Turner’s BC story is a compelling one.  He spent his early early years in Rossland and, while his formative years were spent in Ottawa, he returned to UBC for university (his stepfather was Lieutenant-Governor) where he was very much Big Man on Campus along with being Canadian 100 metre sprint champion.   His BC years are chronicled in Elusive Destiny, an apt title for a political giant who’s timing was off.  (Incredibly, his Olympic dreams were dashed when his car was hit by a train on the Arbutus Corridor!  Who woulda thunk it).  Turner served as MP for Vancouver Quadra for 9 years, retaining his seat after relinquishing his leadership to Jean Chretien.  He had a strong BC connection but Turner was very much a pan-Canadian, representing three provinces during his illustrious parliamentary career.

The Mulroney-Chretien eras

From 1984 to 2004, BC had a steady presence at the cabinet table, not strikingly influential, but produced our first prime minister.

John Fraser, Speaker of the House of Commons

Prime Minister Brian Mulroney came to power in 1984 riding a wave of western alienation.  But he also won big in Ontario, Quebec, and the Maritimes too.  It was a huge mandate.  “Red Tories” John Fraser and Pat Carney, an upset winner in 1980, led the BC contingent.  Fraser took Fisheries and Carney to Energy – two significant portfolios.  Fraser would resign halfway through the first term during “Tunagate” but his stature among MPs led him to a much-dignified election and reign as Speaker.
Carney would move to International Trade during the dramatic US-Canada Free Trade negotiations.  Tom Siddon would replace Fraser, and others like Gerry St.

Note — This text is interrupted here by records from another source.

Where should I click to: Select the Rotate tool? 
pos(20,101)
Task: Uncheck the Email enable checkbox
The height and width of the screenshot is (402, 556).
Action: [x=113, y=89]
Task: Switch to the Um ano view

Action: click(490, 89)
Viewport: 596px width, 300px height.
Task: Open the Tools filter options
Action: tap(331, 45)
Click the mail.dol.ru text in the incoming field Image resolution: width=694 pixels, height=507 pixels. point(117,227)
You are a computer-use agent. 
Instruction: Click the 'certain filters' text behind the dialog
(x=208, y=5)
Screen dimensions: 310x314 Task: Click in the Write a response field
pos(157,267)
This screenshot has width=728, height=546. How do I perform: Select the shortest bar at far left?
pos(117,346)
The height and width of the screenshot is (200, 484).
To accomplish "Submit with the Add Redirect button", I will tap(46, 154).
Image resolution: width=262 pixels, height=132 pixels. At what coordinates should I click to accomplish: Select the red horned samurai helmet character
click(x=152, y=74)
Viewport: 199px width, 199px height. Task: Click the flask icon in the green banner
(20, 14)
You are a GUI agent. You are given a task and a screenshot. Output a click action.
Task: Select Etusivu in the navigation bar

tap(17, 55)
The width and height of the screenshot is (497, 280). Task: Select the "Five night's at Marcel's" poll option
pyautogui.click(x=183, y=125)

Germain, Frank Oberle, and Mary Collins would ultimately join Mulroney’s cabinet.

St. Germain was a Mulroney favourite.  The bilingual, Metis chicken farmer was my MP and opponent when I rode my ten-speed down to Mae Cabott’s Liberal campaign office on the Lougheed Highway in 1984.  Gerry taught me a lesson in humility by spanking our campaign (Tip: be careful burmashaving on a busy highway when everyone hates your political party).  Incredibly to me, having been appointed to cabinet, Gerry lost his seat in 1988 at the very moment he was poised to move up in the cabinet ranks.  BCers often choose protest over pragmatism.

In 1988, Carney did not run again creating a vacancy in Vancouver-Centre.  Back then, Progressive Conservatives were electable in that riding, unimaginable, it seems, now.  Kim Campbell resigned her seat in the provincial legislature part way through her first term and secured the PC nomination, won the seat, and catapulted herself into Cabinet.  As Justice minister (then National Defence), she held a high national profile, and emerged as the consensus favourite to succeed Mulroney following the demise of the Charlottetown Accord.  Campbell fended off Jean Charest for the leadership win.

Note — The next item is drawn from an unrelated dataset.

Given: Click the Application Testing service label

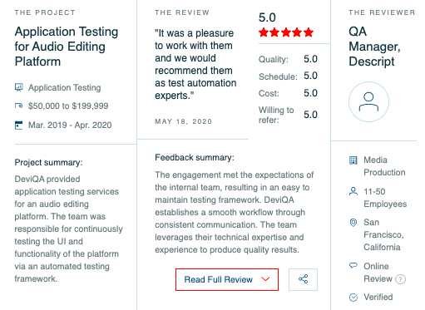Looking at the screenshot, I should tap(64, 87).
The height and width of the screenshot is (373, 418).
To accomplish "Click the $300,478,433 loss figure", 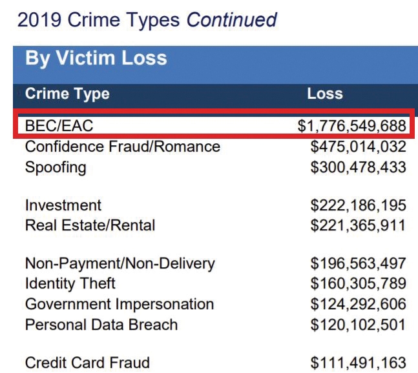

Kim Campbell on the campaign trail, 1993

She had a strong BC network behind her, like Chief of Staff Ray Castelli and other apparatchiks that have been a big part of BC politics, but Mulroney did not leave her much time and the subsequent election played out for her like it did for John Turner, except worse.  The party was decimated and, like 1984, Vancouver bore witness on election night to a humiliating concession speech by a sitting prime minister.

Jean Chretien’s election in 1993 and subsequent cabinets through 2003 had consistent BC representation, yet not too flashy.  David Anderson, elected in 1968, then BC MLA and Liberal leader, returned from the political wilderness in 1993 to serve as National Revenue Minister before moving on to Fisheries then his signature role in Environment.  Herb Dhaliwal was another prominent minister during the Chretien era, following Anderson in National Revenue and Fisheries before going to Natural Resources.  Ministers of State include Stephen Owen, Raymond Chan, and Hedy Fry.  Chretien could never elect more than 6-7 from BC so he didn’t have a lot to choose from.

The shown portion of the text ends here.